On-line version ISSN 0717-5000

Abstract

RANGEL, Carlos R.; ALTAMIRANDA, Junior  and  AGUILAR, Jose. Semantic Mining based on graph theory and ontologies. Case Study: Cell Signaling Pathways. CLEIej [online]. 2016, vol.19, n.2, pp.7-7. ISSN 0717-5000.

In this paper we use concepts from graph theory and cellular biology represented as ontologies, to carry out semantic mining tasks on signaling pathway networks. Specifically, the paper describes the semantic enrichment of signaling pathway networks.
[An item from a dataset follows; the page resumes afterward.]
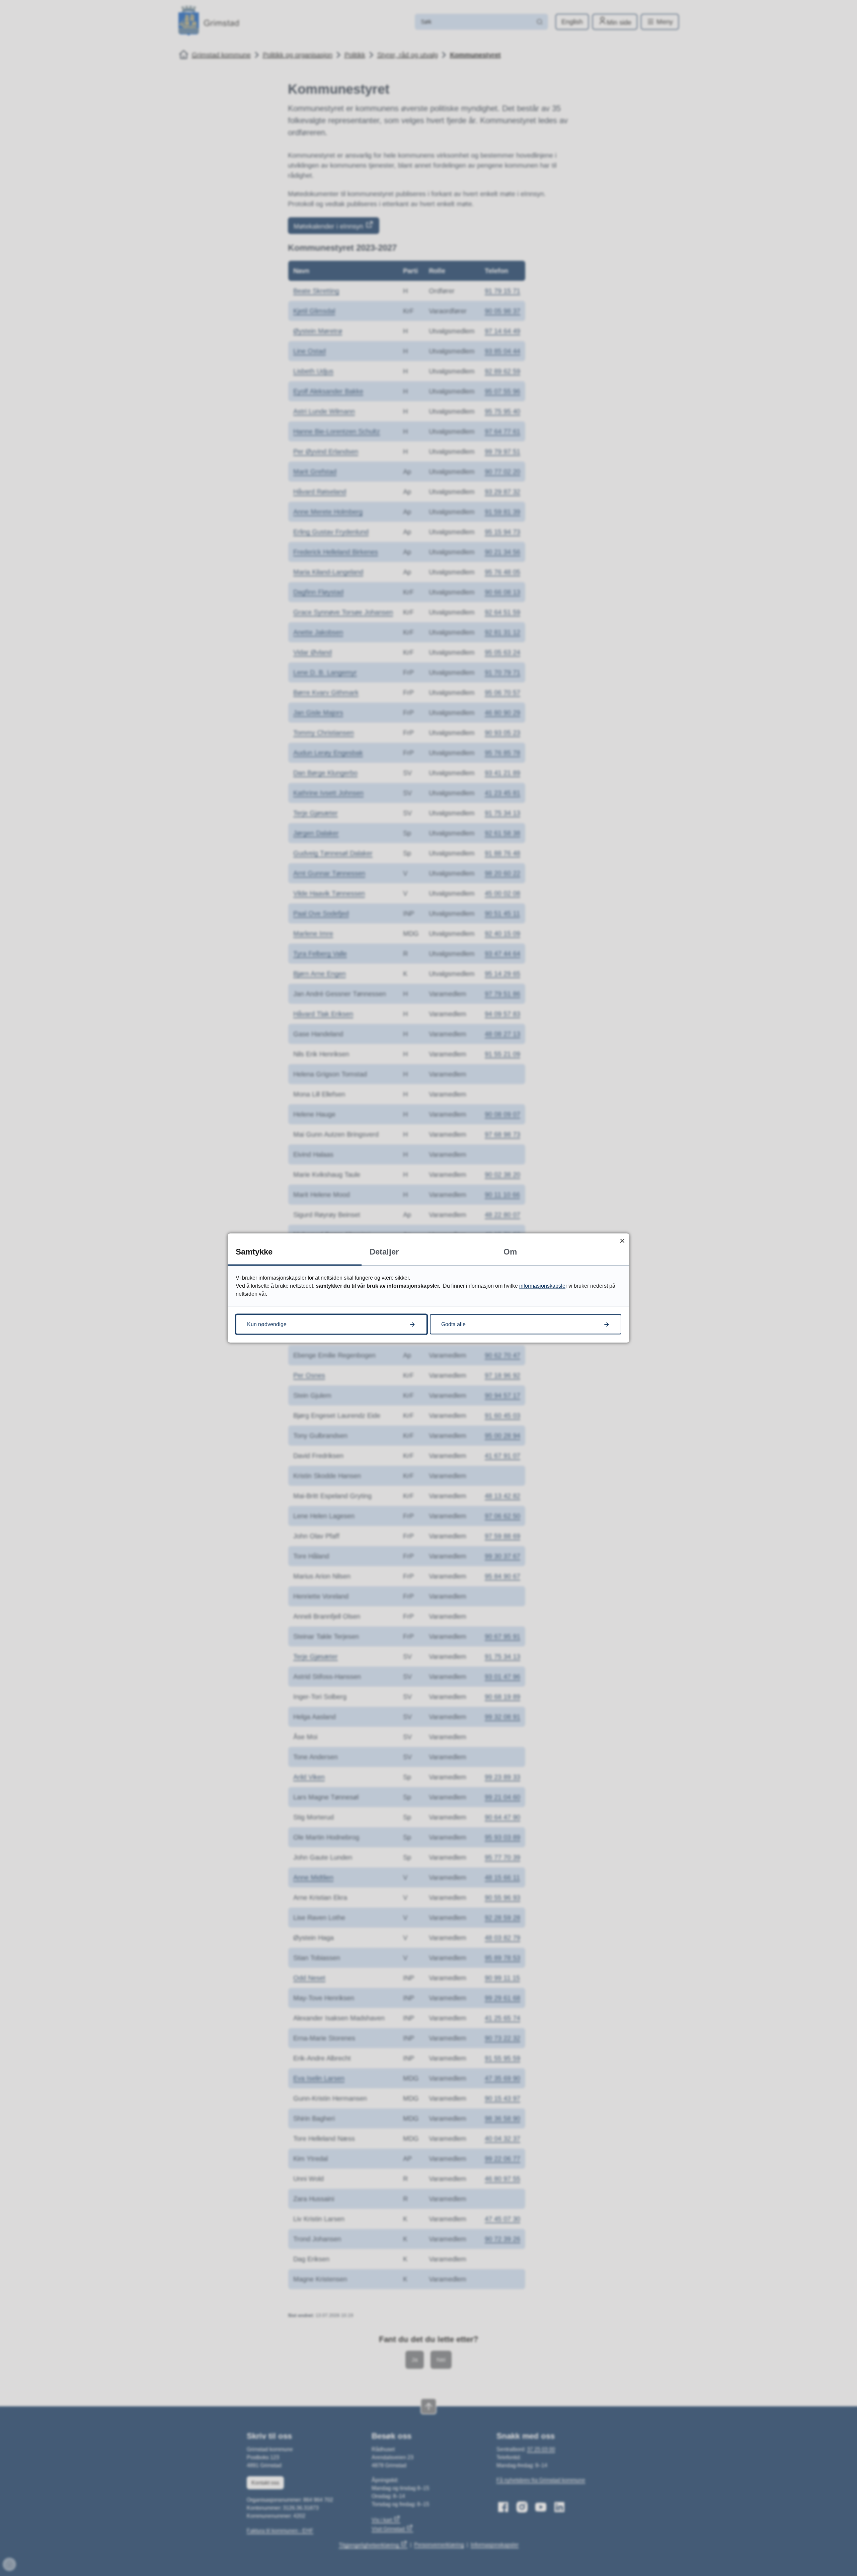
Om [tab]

A cell signaling network describes the basic cellular activities and their interactions. The main contribution of this paper is in the signaling pathway research area, it proposes a new technique to analyze and understand how changes in these networks may affect the transmission and flow of information, which produce diseases such as cancer and diabetes. Our approach is based on three concepts from graph theory (modularity, clustering and centrality) frequently used on social networks analysis. Our approach consists into two phases: the first uses the graph theory concepts to determine the cellular groups in the network, which we will call them communities; the second uses ontologies for the semantic enrichment of the cellular communities. The measures used from the graph theory allow us to determine the set of cells that are close (for example, in a disease), and the main cells in each community. We analyze our approach in two cases: TGF-β and the Alzheimer Disease.

Keywords : Bioinformatics; semantic mining; clustering; semantic enrichment; TGF-β; Alzheimer disease.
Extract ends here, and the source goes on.